The Christmas message comes from a child for a reason. A child does not have an agenda beyond finding his way in the world, discovering who he is and what life is all about. In the questions and wonder of children, in their open hearts and their ability to accept instead of judge, the rest of us are shown the way. It is children who teach the rest of us what is important.

What is important is not what’s under the tree; it’s who gathers around that tree, whether they are there in the flesh or in spirit. Those who came before us and who will always live in our hearts and make us who we are — that is what is important. Those who share our joys and our indescribable sorrows and grief — that is what is important. Those who will follow us, who carry on in our absence and spread our deepest love and compassion and hope and faith that a better world is possible — that is what is important.

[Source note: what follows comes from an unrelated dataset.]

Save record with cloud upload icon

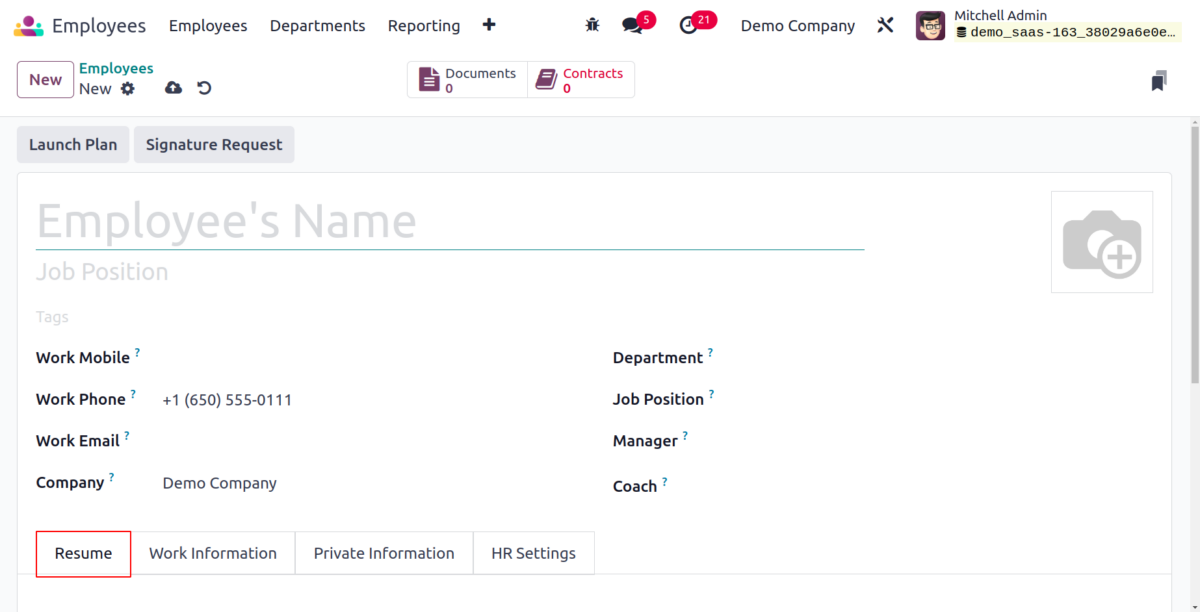[x=173, y=89]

When a child leaves this world too soon, there are no words to describe the anguish. But if we can remember that children are light in every sense of the word — they are brightness and warmth and weightlessness — and if we can learn from them to have faith that light always — ALWAYS — conquers darkness, and if we can allow that light to shine, we will find comfort.

Across the country this past week, people’s instinct was to shine a light. Candlelight vigils brought people together. In times of sorrow, as well as in times of celebration, a small light draws us in and allows us to quiet outside distractions and to focus on a beacon of hope. In bringing our individual lights together, we become one greater good, able to cast out darkness.

The other instinct we share is to sing and to let music express the joy of love we have known and the heartache that intense love can sometimes bring. It is the voice we give to light. Silence, too, can be a kind of cosmic music. Music and silence, like light, draw us together, draw us in until our individual voices become one greater good, able to praise and mourn and heal, able to find peace.

That, too, is the Christmas message brought by a child who left this world too soon: We are one, and together we are strong and capable of extraordinary good. The light of the world is peace; we are the light; we can be the peace that fills the world.